[Data items]
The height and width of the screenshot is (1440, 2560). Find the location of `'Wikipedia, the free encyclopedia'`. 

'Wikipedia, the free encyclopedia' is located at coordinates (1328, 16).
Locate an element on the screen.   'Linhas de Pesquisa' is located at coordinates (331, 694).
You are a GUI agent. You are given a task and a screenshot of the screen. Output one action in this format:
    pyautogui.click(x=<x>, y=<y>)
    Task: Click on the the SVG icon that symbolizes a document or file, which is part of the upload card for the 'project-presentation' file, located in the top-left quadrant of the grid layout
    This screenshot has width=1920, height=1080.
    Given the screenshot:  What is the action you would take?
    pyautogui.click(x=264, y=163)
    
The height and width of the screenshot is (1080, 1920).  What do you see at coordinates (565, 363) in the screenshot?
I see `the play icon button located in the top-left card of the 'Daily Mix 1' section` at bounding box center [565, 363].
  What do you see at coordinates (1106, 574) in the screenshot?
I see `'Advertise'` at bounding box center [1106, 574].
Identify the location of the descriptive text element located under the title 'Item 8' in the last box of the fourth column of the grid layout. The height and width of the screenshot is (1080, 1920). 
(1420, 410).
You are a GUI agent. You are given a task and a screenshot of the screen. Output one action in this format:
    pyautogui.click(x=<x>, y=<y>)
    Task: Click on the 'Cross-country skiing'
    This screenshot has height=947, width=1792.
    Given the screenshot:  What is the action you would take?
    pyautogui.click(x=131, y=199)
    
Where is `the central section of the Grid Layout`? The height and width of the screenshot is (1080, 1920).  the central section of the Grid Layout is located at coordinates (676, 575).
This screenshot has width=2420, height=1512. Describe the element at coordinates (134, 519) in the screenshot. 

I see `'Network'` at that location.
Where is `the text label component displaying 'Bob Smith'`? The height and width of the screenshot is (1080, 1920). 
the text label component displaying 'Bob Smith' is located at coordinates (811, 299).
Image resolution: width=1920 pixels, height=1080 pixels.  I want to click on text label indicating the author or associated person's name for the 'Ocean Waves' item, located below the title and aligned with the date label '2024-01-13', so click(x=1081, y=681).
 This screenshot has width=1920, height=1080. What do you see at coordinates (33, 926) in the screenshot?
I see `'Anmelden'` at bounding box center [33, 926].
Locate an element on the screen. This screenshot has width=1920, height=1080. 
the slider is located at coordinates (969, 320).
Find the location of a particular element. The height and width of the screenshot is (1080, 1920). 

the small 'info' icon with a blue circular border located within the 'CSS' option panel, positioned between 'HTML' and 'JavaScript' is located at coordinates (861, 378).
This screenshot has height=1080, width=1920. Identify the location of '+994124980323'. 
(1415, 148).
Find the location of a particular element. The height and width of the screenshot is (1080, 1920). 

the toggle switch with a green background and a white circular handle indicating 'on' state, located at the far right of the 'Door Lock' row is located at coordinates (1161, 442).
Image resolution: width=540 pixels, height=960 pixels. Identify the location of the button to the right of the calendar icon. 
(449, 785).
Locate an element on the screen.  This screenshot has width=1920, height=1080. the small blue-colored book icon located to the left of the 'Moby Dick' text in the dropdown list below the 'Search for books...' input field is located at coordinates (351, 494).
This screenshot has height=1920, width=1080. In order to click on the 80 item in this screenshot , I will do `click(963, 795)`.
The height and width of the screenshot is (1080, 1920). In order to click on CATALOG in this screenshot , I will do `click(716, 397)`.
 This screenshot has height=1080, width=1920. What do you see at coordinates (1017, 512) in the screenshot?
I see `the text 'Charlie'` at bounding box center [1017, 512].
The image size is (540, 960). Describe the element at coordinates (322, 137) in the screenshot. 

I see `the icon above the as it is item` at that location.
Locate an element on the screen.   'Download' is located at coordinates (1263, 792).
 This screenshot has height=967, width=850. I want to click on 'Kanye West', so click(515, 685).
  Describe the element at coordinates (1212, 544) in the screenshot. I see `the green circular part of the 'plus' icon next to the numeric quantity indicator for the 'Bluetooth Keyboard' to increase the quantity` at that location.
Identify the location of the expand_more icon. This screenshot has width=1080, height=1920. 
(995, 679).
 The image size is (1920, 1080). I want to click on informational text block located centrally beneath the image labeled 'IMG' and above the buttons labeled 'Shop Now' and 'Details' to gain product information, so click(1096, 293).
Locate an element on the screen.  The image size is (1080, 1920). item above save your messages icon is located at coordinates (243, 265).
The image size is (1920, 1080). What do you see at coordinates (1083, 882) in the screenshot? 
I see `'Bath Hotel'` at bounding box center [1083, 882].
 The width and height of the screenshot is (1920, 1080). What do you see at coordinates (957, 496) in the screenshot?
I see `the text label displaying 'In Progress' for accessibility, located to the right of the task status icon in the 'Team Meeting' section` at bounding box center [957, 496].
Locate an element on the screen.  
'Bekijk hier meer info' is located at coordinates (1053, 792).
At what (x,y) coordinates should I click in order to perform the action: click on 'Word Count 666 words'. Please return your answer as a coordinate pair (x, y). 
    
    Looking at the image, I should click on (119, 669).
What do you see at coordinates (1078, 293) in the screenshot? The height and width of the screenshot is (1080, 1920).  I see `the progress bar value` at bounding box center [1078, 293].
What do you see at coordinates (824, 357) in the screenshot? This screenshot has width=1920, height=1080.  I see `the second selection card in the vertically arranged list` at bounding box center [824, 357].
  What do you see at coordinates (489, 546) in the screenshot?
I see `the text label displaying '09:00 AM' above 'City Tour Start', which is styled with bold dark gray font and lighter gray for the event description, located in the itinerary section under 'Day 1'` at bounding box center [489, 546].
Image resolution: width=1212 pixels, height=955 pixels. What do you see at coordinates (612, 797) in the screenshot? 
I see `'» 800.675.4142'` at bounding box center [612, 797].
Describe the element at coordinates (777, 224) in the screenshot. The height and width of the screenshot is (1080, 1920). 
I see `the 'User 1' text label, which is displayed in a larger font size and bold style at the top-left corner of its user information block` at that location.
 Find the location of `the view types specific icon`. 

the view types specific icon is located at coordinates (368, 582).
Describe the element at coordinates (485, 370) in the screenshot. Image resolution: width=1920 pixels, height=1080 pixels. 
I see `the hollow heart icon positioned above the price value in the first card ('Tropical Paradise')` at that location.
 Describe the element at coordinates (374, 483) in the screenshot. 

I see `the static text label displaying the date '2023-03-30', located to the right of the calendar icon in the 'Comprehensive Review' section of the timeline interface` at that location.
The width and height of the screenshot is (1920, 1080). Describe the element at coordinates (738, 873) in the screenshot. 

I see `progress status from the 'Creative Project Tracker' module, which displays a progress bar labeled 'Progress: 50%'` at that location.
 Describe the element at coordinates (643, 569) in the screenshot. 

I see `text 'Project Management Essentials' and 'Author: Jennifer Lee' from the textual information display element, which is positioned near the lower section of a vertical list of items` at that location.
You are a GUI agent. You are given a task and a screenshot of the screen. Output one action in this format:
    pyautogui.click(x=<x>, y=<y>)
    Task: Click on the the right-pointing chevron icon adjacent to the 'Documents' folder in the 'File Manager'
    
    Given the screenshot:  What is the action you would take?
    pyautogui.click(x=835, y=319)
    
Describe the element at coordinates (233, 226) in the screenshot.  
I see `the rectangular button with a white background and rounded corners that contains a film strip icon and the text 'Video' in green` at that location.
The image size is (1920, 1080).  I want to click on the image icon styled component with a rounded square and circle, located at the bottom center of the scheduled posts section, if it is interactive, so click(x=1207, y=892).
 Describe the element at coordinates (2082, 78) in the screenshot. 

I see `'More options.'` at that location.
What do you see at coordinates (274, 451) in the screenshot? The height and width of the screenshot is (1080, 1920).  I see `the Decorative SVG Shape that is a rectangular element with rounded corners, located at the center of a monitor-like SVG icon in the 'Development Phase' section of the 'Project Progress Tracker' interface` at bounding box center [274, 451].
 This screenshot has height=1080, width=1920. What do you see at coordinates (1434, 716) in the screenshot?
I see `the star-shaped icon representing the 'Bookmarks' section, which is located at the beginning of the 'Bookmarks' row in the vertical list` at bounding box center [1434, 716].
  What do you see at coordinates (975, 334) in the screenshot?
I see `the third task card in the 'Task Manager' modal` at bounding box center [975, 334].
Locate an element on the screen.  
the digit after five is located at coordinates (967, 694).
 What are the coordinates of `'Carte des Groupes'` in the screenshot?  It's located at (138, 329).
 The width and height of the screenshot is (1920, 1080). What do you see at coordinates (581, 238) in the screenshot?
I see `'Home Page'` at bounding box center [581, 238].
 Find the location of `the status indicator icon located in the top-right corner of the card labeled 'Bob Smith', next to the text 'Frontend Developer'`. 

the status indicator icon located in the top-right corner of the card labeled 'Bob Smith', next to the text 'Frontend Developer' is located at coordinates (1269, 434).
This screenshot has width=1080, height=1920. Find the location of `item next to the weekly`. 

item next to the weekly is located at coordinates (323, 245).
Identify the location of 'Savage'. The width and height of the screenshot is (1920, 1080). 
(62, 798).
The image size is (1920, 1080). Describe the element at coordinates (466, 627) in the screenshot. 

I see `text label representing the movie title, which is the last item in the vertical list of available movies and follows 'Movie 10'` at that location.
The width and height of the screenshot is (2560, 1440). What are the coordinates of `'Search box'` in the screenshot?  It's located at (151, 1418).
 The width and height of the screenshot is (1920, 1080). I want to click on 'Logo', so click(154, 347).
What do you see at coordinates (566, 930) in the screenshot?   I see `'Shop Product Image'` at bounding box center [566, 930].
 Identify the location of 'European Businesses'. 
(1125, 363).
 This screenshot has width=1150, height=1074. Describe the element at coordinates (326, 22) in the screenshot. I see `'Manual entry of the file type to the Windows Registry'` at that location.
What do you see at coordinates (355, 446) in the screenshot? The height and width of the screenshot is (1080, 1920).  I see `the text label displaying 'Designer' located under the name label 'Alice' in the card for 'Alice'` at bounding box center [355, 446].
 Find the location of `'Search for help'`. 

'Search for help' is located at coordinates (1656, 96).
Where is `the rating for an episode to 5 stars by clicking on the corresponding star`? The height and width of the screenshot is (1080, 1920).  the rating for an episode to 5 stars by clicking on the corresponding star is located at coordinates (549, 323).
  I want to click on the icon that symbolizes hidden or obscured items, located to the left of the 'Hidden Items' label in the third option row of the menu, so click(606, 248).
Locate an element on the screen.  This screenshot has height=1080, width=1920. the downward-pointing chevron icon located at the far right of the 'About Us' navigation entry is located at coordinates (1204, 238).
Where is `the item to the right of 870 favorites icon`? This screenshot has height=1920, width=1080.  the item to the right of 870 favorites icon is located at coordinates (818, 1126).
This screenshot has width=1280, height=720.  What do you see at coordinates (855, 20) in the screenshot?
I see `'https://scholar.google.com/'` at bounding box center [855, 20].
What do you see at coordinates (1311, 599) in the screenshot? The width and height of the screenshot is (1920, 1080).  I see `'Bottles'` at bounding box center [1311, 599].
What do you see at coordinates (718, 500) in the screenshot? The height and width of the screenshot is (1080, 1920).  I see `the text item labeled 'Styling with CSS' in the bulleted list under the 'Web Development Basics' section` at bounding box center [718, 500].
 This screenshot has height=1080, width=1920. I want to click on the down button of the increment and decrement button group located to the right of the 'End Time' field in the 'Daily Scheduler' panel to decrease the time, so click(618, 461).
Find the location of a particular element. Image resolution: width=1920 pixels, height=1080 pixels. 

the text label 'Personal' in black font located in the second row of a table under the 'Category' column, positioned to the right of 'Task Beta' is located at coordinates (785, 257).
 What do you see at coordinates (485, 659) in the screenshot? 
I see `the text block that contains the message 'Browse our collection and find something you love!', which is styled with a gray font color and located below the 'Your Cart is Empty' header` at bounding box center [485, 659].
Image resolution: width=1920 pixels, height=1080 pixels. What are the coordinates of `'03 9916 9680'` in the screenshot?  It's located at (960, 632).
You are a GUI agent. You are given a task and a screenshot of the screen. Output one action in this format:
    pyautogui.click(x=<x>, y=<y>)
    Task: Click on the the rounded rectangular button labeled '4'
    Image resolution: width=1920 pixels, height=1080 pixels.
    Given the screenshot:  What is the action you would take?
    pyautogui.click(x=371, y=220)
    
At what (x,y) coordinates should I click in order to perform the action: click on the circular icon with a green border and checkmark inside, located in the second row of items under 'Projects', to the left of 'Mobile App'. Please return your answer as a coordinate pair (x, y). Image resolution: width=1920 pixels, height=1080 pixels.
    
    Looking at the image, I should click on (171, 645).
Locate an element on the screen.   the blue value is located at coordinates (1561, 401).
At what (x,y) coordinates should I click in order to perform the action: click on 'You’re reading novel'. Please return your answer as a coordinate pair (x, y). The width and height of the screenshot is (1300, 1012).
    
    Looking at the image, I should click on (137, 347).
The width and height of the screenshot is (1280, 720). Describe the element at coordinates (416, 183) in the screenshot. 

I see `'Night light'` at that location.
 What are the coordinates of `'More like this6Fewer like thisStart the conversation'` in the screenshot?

YOUR INSTRUCTIONS
Rewrite the lines starting with the line that contains "Describe the element at coordinates (485, 370)" and going on through the line that contains "static text label", replacing "screenshot" with "screen capture" and leaving everything else unchanged.

PROBLEM SOLUTION
Describe the element at coordinates (485, 370) in the screen capture. Image resolution: width=1920 pixels, height=1080 pixels. 
I see `the hollow heart icon positioned above the price value in the first card ('Tropical Paradise')` at that location.
 Describe the element at coordinates (374, 483) in the screen capture. 

I see `the static text label displaying the date '2023-03-30', located to the right of the calendar icon in the 'Comprehensive Review' section of the timeline interface` at that location.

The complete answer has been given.